◆ DESCRIPTION OF THE TASK: Rewrite the entries below, changing "GUI agent" to "UI automation agent" everywhere it occurs and leaving everything else as it is.

---*---

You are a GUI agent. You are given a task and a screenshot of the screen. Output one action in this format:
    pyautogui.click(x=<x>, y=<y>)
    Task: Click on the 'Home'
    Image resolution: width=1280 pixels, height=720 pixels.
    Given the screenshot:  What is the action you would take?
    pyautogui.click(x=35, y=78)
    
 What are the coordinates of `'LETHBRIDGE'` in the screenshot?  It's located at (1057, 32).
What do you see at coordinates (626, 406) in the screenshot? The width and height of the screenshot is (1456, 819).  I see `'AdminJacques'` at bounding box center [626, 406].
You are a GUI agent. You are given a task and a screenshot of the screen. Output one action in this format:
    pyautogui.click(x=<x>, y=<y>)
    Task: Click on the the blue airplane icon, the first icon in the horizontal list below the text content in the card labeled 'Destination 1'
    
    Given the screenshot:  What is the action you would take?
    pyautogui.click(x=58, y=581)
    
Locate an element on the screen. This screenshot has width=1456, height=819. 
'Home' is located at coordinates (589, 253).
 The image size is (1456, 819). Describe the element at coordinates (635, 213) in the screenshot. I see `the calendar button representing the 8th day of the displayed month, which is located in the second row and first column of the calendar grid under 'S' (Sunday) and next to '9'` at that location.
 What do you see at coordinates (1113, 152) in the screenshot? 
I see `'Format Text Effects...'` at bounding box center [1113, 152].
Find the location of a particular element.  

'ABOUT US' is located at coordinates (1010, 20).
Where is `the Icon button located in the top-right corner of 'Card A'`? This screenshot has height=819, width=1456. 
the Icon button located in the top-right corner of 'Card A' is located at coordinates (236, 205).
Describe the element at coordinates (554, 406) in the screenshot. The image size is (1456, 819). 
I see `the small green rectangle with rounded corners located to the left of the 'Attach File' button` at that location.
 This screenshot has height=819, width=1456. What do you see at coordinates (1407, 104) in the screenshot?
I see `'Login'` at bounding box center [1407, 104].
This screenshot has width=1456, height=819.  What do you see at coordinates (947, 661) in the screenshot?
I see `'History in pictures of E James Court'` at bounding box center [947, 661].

---*---

◆ SOLUTION:
You are a UI automation agent. You are given a task and a screenshot of the screen. Output one action in this format:
    pyautogui.click(x=<x>, y=<y>)
    Task: Click on the 'Home'
    Image resolution: width=1280 pixels, height=720 pixels.
    Given the screenshot:  What is the action you would take?
    pyautogui.click(x=35, y=78)
    
 What are the coordinates of `'LETHBRIDGE'` in the screenshot?  It's located at (1057, 32).
What do you see at coordinates (626, 406) in the screenshot? The width and height of the screenshot is (1456, 819).  I see `'AdminJacques'` at bounding box center [626, 406].
You are a UI automation agent. You are given a task and a screenshot of the screen. Output one action in this format:
    pyautogui.click(x=<x>, y=<y>)
    Task: Click on the the blue airplane icon, the first icon in the horizontal list below the text content in the card labeled 'Destination 1'
    
    Given the screenshot:  What is the action you would take?
    pyautogui.click(x=58, y=581)
    
Locate an element on the screen. This screenshot has width=1456, height=819. 
'Home' is located at coordinates (589, 253).
 The image size is (1456, 819). Describe the element at coordinates (635, 213) in the screenshot. I see `the calendar button representing the 8th day of the displayed month, which is located in the second row and first column of the calendar grid under 'S' (Sunday) and next to '9'` at that location.
 What do you see at coordinates (1113, 152) in the screenshot? 
I see `'Format Text Effects...'` at bounding box center [1113, 152].
Find the location of a particular element.  

'ABOUT US' is located at coordinates (1010, 20).
Where is `the Icon button located in the top-right corner of 'Card A'`? This screenshot has height=819, width=1456. 
the Icon button located in the top-right corner of 'Card A' is located at coordinates (236, 205).
Describe the element at coordinates (554, 406) in the screenshot. The image size is (1456, 819). 
I see `the small green rectangle with rounded corners located to the left of the 'Attach File' button` at that location.
 This screenshot has height=819, width=1456. What do you see at coordinates (1407, 104) in the screenshot?
I see `'Login'` at bounding box center [1407, 104].
This screenshot has width=1456, height=819.  What do you see at coordinates (947, 661) in the screenshot?
I see `'History in pictures of E James Court'` at bounding box center [947, 661].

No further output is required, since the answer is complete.